Reproduce the listing in full. Keep every character unchanged.
Segment Open
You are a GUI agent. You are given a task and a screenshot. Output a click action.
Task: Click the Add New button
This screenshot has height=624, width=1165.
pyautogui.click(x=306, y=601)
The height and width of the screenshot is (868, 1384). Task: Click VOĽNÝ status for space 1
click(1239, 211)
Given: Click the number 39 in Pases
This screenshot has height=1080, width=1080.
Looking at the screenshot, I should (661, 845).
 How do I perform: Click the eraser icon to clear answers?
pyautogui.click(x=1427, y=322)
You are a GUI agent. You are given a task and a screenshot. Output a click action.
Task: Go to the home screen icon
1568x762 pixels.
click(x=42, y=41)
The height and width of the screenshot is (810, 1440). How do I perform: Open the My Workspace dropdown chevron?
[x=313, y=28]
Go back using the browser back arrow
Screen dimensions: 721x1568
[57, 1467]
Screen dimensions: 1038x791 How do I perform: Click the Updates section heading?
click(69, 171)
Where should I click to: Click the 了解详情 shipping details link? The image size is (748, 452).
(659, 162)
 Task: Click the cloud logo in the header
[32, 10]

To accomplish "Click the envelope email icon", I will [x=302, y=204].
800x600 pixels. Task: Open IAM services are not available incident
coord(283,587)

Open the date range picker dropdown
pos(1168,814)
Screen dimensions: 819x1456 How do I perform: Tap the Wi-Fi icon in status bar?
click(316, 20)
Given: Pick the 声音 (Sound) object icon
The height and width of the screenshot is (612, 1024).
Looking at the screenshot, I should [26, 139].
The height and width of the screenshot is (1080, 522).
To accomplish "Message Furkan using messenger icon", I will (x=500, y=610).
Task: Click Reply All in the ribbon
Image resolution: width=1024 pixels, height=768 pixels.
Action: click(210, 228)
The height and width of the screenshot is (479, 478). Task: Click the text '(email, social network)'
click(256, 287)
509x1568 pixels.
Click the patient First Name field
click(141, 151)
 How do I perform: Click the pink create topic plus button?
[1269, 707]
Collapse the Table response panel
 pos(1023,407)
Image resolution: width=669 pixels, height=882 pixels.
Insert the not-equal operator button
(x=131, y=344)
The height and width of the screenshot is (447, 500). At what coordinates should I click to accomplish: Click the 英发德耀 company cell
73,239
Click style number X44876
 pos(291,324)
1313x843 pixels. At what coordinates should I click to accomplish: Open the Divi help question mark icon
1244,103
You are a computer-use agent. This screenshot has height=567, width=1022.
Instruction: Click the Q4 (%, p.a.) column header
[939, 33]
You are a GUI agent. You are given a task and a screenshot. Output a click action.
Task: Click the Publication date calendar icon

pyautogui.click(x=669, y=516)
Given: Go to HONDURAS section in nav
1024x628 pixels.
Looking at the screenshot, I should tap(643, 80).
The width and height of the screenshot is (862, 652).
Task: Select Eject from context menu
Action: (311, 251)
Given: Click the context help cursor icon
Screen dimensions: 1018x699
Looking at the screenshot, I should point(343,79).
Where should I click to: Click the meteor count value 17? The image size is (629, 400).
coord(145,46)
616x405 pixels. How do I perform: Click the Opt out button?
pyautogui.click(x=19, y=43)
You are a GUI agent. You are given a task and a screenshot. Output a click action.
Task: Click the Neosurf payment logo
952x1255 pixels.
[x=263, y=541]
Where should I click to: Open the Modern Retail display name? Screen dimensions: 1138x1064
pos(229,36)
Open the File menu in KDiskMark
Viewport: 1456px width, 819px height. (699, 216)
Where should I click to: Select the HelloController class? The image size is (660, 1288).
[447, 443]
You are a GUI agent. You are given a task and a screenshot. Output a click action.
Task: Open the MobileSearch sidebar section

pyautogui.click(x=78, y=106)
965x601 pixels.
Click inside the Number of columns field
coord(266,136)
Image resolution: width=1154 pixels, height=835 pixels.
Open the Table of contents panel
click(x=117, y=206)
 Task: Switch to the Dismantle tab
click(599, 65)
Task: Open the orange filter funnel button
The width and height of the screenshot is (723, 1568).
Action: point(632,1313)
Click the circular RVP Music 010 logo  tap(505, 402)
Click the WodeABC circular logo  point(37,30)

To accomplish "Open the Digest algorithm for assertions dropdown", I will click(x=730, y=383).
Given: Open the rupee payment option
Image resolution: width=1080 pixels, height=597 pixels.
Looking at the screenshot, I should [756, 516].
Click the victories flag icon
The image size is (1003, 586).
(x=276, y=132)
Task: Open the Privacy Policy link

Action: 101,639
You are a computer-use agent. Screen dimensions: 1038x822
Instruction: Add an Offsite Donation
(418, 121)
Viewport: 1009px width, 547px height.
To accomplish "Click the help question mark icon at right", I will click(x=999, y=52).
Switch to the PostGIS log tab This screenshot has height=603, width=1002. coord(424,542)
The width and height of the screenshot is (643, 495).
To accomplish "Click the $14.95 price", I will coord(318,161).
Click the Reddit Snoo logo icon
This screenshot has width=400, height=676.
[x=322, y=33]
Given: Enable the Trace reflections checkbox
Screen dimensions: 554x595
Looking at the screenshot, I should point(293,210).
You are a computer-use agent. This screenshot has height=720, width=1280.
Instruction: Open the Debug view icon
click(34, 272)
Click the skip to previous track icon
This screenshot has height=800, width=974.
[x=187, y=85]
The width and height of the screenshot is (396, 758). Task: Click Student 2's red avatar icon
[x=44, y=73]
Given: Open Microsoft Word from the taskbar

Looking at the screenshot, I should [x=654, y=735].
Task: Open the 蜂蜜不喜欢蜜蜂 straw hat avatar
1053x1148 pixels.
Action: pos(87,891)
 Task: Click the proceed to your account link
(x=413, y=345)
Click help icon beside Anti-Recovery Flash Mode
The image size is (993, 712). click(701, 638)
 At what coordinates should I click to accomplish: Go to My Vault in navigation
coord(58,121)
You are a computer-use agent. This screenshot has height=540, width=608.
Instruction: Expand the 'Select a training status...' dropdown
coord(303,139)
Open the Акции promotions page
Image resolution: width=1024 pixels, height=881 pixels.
Segment Closed
◆ Reply to the exercise ◆
You are a GUI agent. You are given a task and a screenshot. Output a click action.
Task: Click the Add New button
This screenshot has height=624, width=1165.
pyautogui.click(x=306, y=601)
The height and width of the screenshot is (868, 1384). Task: Click VOĽNÝ status for space 1
click(1239, 211)
Given: Click the number 39 in Pases
This screenshot has height=1080, width=1080.
Looking at the screenshot, I should (661, 845).
 How do I perform: Click the eraser icon to clear answers?
pyautogui.click(x=1427, y=322)
You are a GUI agent. You are given a task and a screenshot. Output a click action.
Task: Go to the home screen icon
1568x762 pixels.
click(x=42, y=41)
The height and width of the screenshot is (810, 1440). How do I perform: Open the My Workspace dropdown chevron?
[x=313, y=28]
Go back using the browser back arrow
Screen dimensions: 721x1568
[57, 1467]
Screen dimensions: 1038x791 How do I perform: Click the Updates section heading?
click(69, 171)
Where should I click to: Click the 了解详情 shipping details link? The image size is (748, 452).
(659, 162)
 Task: Click the cloud logo in the header
[32, 10]

To accomplish "Click the envelope email icon", I will [x=302, y=204].
800x600 pixels. Task: Open IAM services are not available incident
coord(283,587)

Open the date range picker dropdown
pos(1168,814)
Screen dimensions: 819x1456 How do I perform: Tap the Wi-Fi icon in status bar?
click(316, 20)
Given: Pick the 声音 (Sound) object icon
The height and width of the screenshot is (612, 1024).
Looking at the screenshot, I should [26, 139].
The height and width of the screenshot is (1080, 522).
To accomplish "Message Furkan using messenger icon", I will (x=500, y=610).
Task: Click Reply All in the ribbon
Image resolution: width=1024 pixels, height=768 pixels.
Action: click(210, 228)
The height and width of the screenshot is (479, 478). Task: Click the text '(email, social network)'
click(256, 287)
509x1568 pixels.
Click the patient First Name field
click(141, 151)
 How do I perform: Click the pink create topic plus button?
[1269, 707]
Collapse the Table response panel
 pos(1023,407)
Image resolution: width=669 pixels, height=882 pixels.
Insert the not-equal operator button
(x=131, y=344)
The height and width of the screenshot is (447, 500). At what coordinates should I click to accomplish: Click the 英发德耀 company cell
73,239
Click style number X44876
 pos(291,324)
1313x843 pixels. At what coordinates should I click to accomplish: Open the Divi help question mark icon
1244,103
You are a computer-use agent. This screenshot has height=567, width=1022.
Instruction: Click the Q4 (%, p.a.) column header
[939, 33]
You are a GUI agent. You are given a task and a screenshot. Output a click action.
Task: Click the Publication date calendar icon

pyautogui.click(x=669, y=516)
Given: Go to HONDURAS section in nav
1024x628 pixels.
Looking at the screenshot, I should tap(643, 80).
The width and height of the screenshot is (862, 652).
Task: Select Eject from context menu
Action: (311, 251)
Given: Click the context help cursor icon
Screen dimensions: 1018x699
Looking at the screenshot, I should point(343,79).
Where should I click to: Click the meteor count value 17? The image size is (629, 400).
coord(145,46)
616x405 pixels. How do I perform: Click the Opt out button?
pyautogui.click(x=19, y=43)
You are a GUI agent. You are given a task and a screenshot. Output a click action.
Task: Click the Neosurf payment logo
952x1255 pixels.
[x=263, y=541]
Where should I click to: Open the Modern Retail display name? Screen dimensions: 1138x1064
pos(229,36)
Open the File menu in KDiskMark
Viewport: 1456px width, 819px height. (699, 216)
Where should I click to: Select the HelloController class? The image size is (660, 1288).
[447, 443]
You are a GUI agent. You are given a task and a screenshot. Output a click action.
Task: Open the MobileSearch sidebar section

pyautogui.click(x=78, y=106)
965x601 pixels.
Click inside the Number of columns field
coord(266,136)
Image resolution: width=1154 pixels, height=835 pixels.
Open the Table of contents panel
click(x=117, y=206)
 Task: Switch to the Dismantle tab
click(599, 65)
Task: Open the orange filter funnel button
The width and height of the screenshot is (723, 1568).
Action: point(632,1313)
Click the circular RVP Music 010 logo  tap(505, 402)
Click the WodeABC circular logo  point(37,30)

To accomplish "Open the Digest algorithm for assertions dropdown", I will click(x=730, y=383).
Given: Open the rupee payment option
Image resolution: width=1080 pixels, height=597 pixels.
Looking at the screenshot, I should [756, 516].
Click the victories flag icon
The image size is (1003, 586).
(x=276, y=132)
Task: Open the Privacy Policy link

Action: 101,639
You are a computer-use agent. Screen dimensions: 1038x822
Instruction: Add an Offsite Donation
(418, 121)
Viewport: 1009px width, 547px height.
To accomplish "Click the help question mark icon at right", I will click(x=999, y=52).
Switch to the PostGIS log tab This screenshot has height=603, width=1002. coord(424,542)
The width and height of the screenshot is (643, 495).
To accomplish "Click the $14.95 price", I will coord(318,161).
Click the Reddit Snoo logo icon
This screenshot has width=400, height=676.
[x=322, y=33]
Given: Enable the Trace reflections checkbox
Screen dimensions: 554x595
Looking at the screenshot, I should point(293,210).
You are a computer-use agent. This screenshot has height=720, width=1280.
Instruction: Open the Debug view icon
click(34, 272)
Click the skip to previous track icon
This screenshot has height=800, width=974.
[x=187, y=85]
The width and height of the screenshot is (396, 758). Task: Click Student 2's red avatar icon
[x=44, y=73]
Given: Open Microsoft Word from the taskbar

Looking at the screenshot, I should [x=654, y=735].
Task: Open the 蜂蜜不喜欢蜜蜂 straw hat avatar
1053x1148 pixels.
Action: pos(87,891)
 Task: Click the proceed to your account link
(x=413, y=345)
Click help icon beside Anti-Recovery Flash Mode
The image size is (993, 712). click(701, 638)
 At what coordinates should I click to accomplish: Go to My Vault in navigation
coord(58,121)
You are a computer-use agent. This screenshot has height=540, width=608.
Instruction: Expand the 'Select a training status...' dropdown
coord(303,139)
Open the Акции promotions page
Image resolution: width=1024 pixels, height=881 pixels.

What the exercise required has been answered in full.